In other words, they fear false flags. So should we, but more in line with the dangers of self-fulfilling prophecy. Taking espionage forecasting too credulously can also lead us down overdetermined policy paths.
Library bans
Amid the brutality of military conflict (to say nothing of the world’s overarching fight to mitigate climate change), the US nevertheless continues to contrive bitter struggles on the home front. Among the latest is Missouri’s attempt to defund its libraries, as a retaliatory move in response to the ACLU filing a lawsuit on behalf of the Missouri Association of School Librarians and the Missouri Library Association.
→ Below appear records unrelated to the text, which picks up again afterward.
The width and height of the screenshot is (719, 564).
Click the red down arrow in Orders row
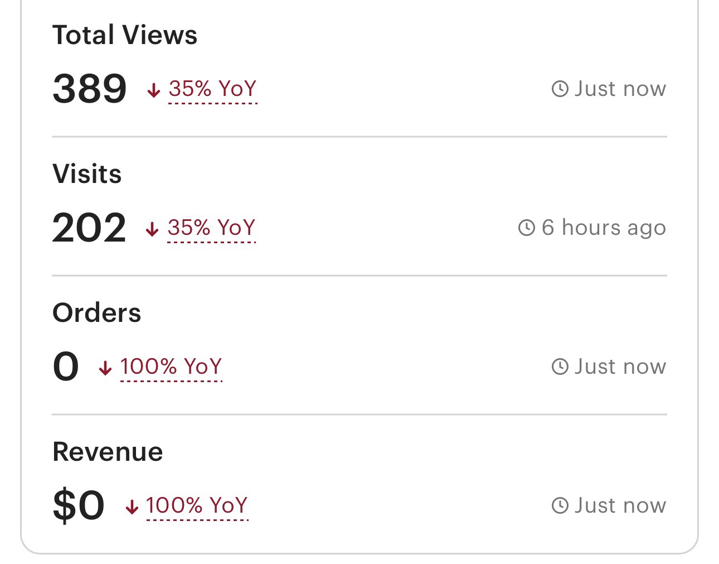(x=105, y=368)
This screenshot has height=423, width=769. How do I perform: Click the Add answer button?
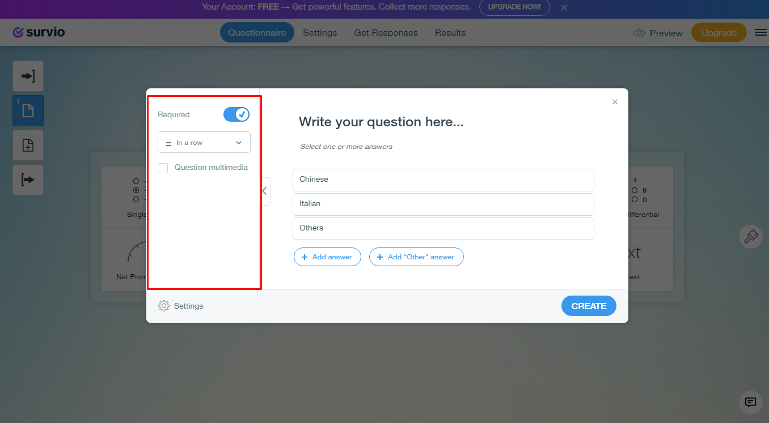(327, 257)
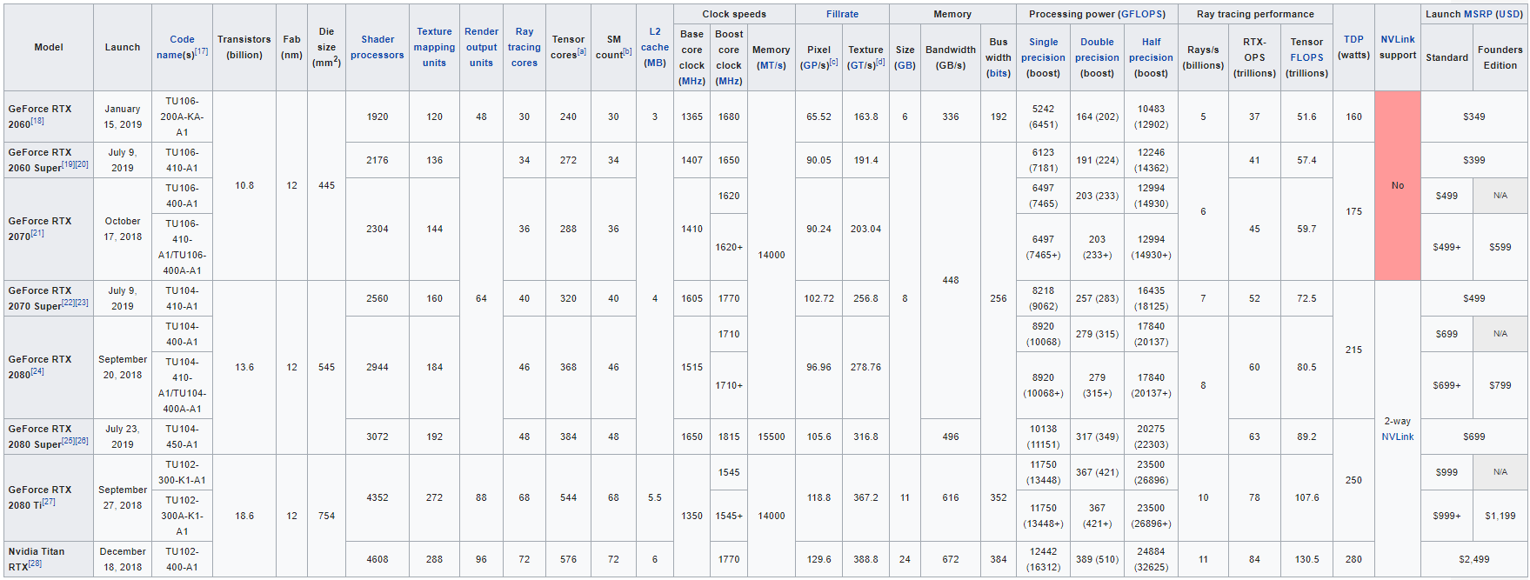The image size is (1530, 580).
Task: Open the Single precision header link
Action: pyautogui.click(x=1043, y=50)
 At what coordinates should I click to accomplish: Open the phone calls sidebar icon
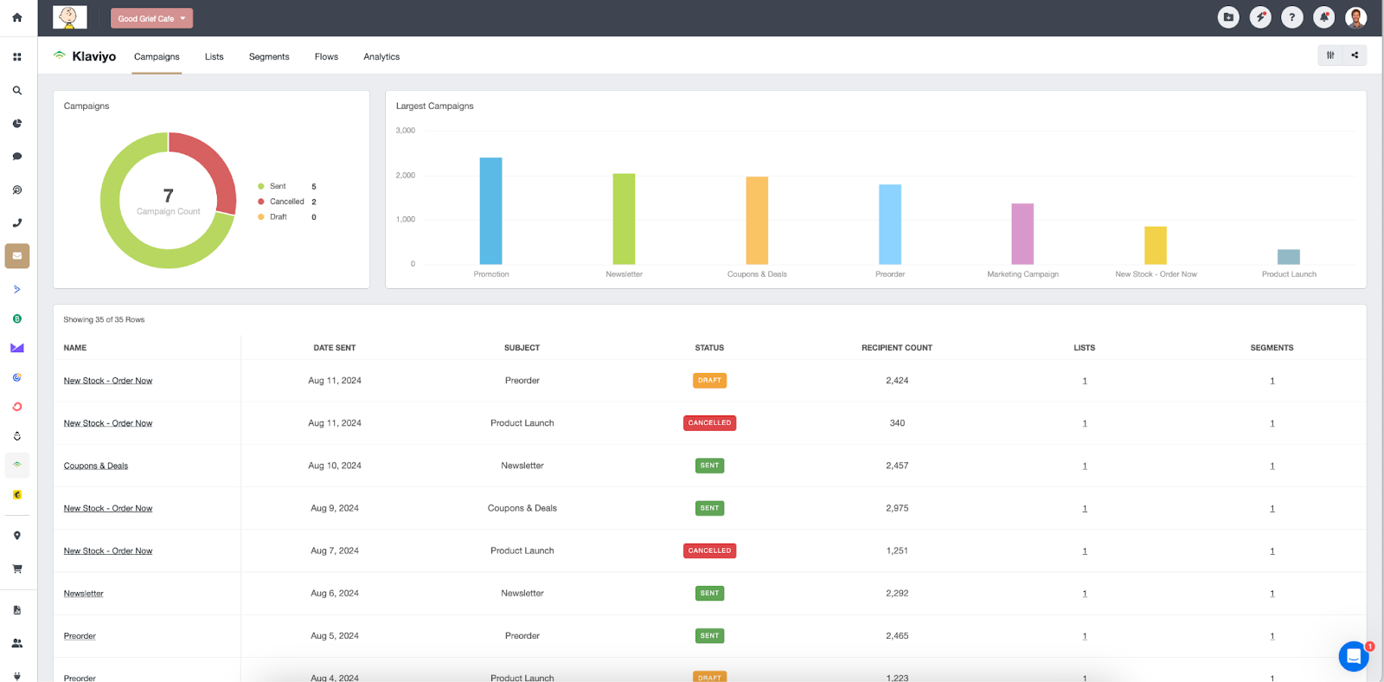16,223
The argument among House Republicans is that the state should not subsidize lawsuits against it, even though the ACLU is running their lawsuit pro bono.
The ACLU’s lawsuit was a response to Senate Bill 775, which last year emboldened the removal of 300 books from school libraries: many with racialized themes and queer characters. The ACLU is fighting for the bill to be found unconstitutional. SB775 was originally meant to expand rights for victims of sexual assault, but Republican Senator Rick Brattin added an amendment to punish educators for “providing sexually explicit material”, with either a $2,000 fine or a year in prison.
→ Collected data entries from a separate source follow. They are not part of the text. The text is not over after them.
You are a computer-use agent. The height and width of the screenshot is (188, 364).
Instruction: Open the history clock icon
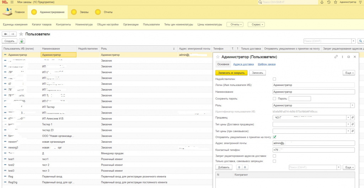click(x=328, y=2)
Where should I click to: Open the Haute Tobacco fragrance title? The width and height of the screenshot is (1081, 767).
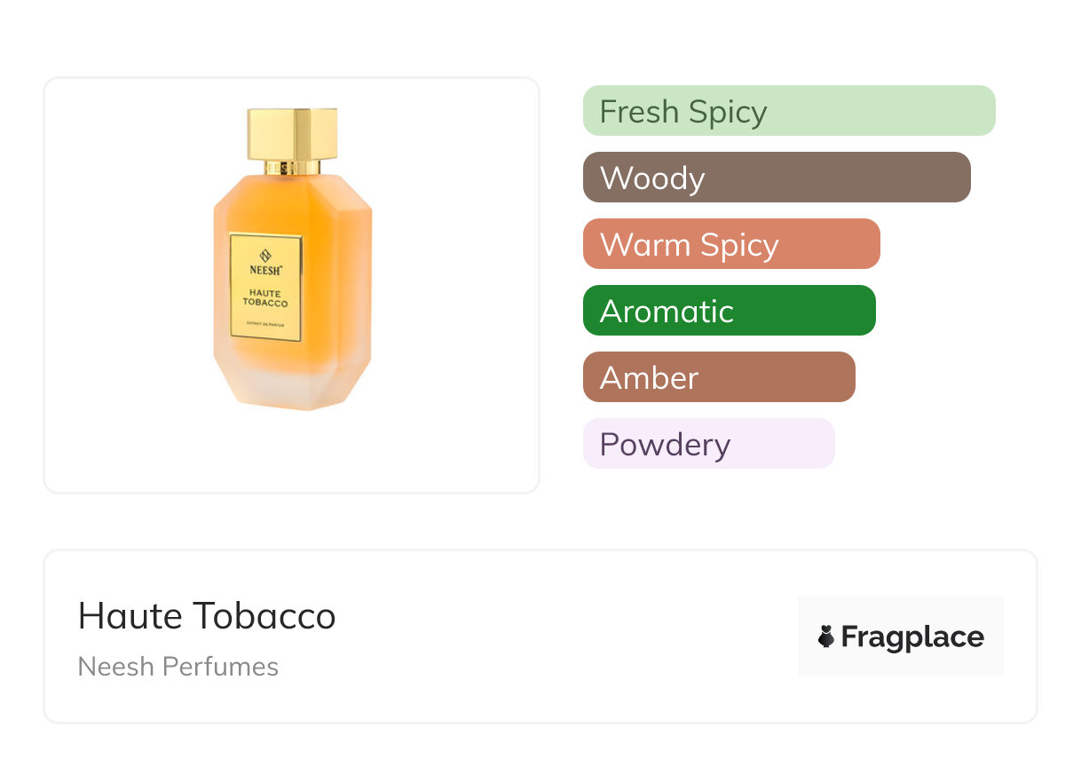click(207, 616)
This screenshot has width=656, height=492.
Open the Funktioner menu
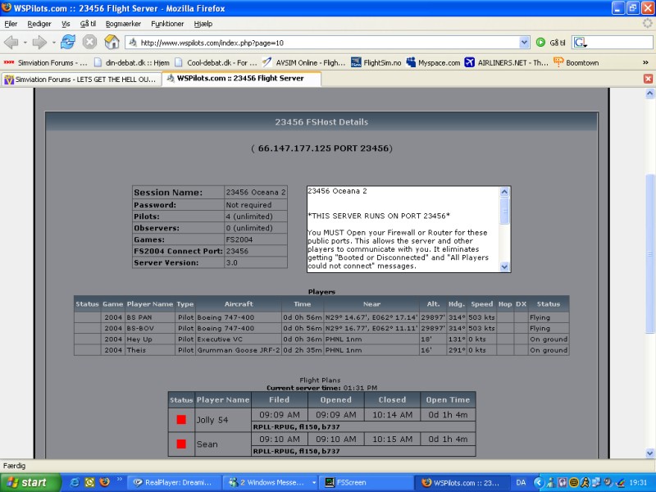coord(167,24)
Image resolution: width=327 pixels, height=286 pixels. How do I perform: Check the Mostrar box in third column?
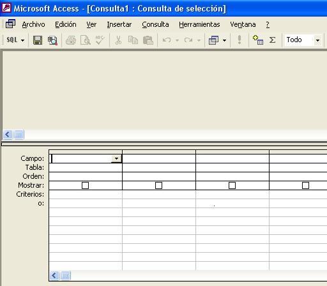pyautogui.click(x=232, y=185)
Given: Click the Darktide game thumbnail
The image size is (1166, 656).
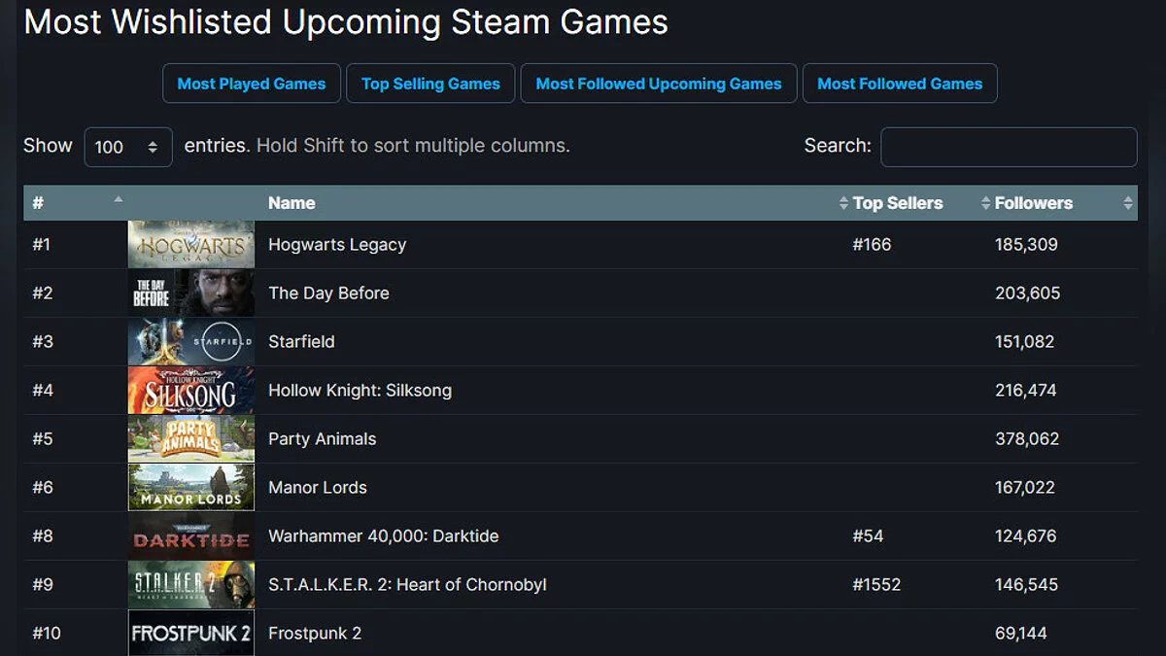Looking at the screenshot, I should coord(191,536).
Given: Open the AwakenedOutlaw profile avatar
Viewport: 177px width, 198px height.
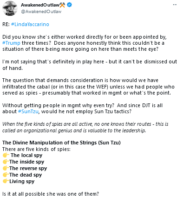Looking at the screenshot, I should [10, 8].
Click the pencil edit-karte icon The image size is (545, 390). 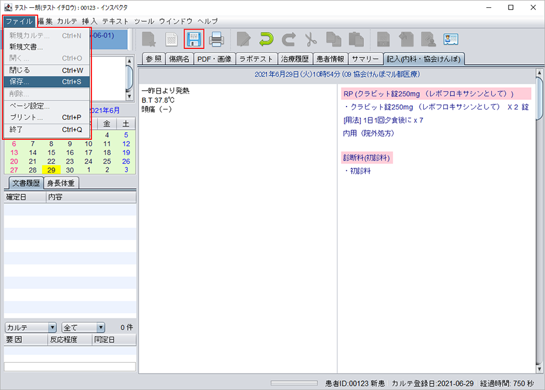(x=243, y=39)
The Missouri State Constitution expressly contains a state aid funding model for libraries. Nevertheless, the $4.5 million slated for libraries was slashed in a budget of $45.6 billion, along with funding for pre-kindergarten and childcare programs, and predictably state diversity initiatives.
Missouri is not alone in its rollback of public access to information. Along with the ongoing struggle for libraries in Florida, Llano County in Texas threw its hat into the ring this week, with a meeting to be held Thursday, April 13 to determine whether to continue running its local library at all, or to suspend operations “pending further guidance from the Federal Courts”. This retaliatory gesture emerges after twelve books pulled from the library, many again for queer and racialized subject matter, were ordered returned after a lawsuit filed against county officials in April 2022.
As the judge had ruled on the matter, “the First Amendment prohibits the removal of books from libraries based on either viewpoint or content discrimination”. But broader facets of the case are ongoing, and the battleground for access to information has been drawn in many vulnerable US districts.
The difficult question from a week of leaked and blocked knowledge is this:
In wars overseas and battles at home, what more do we need to know, to respond more effectively to the diminishment of human agency on so many worldly fronts?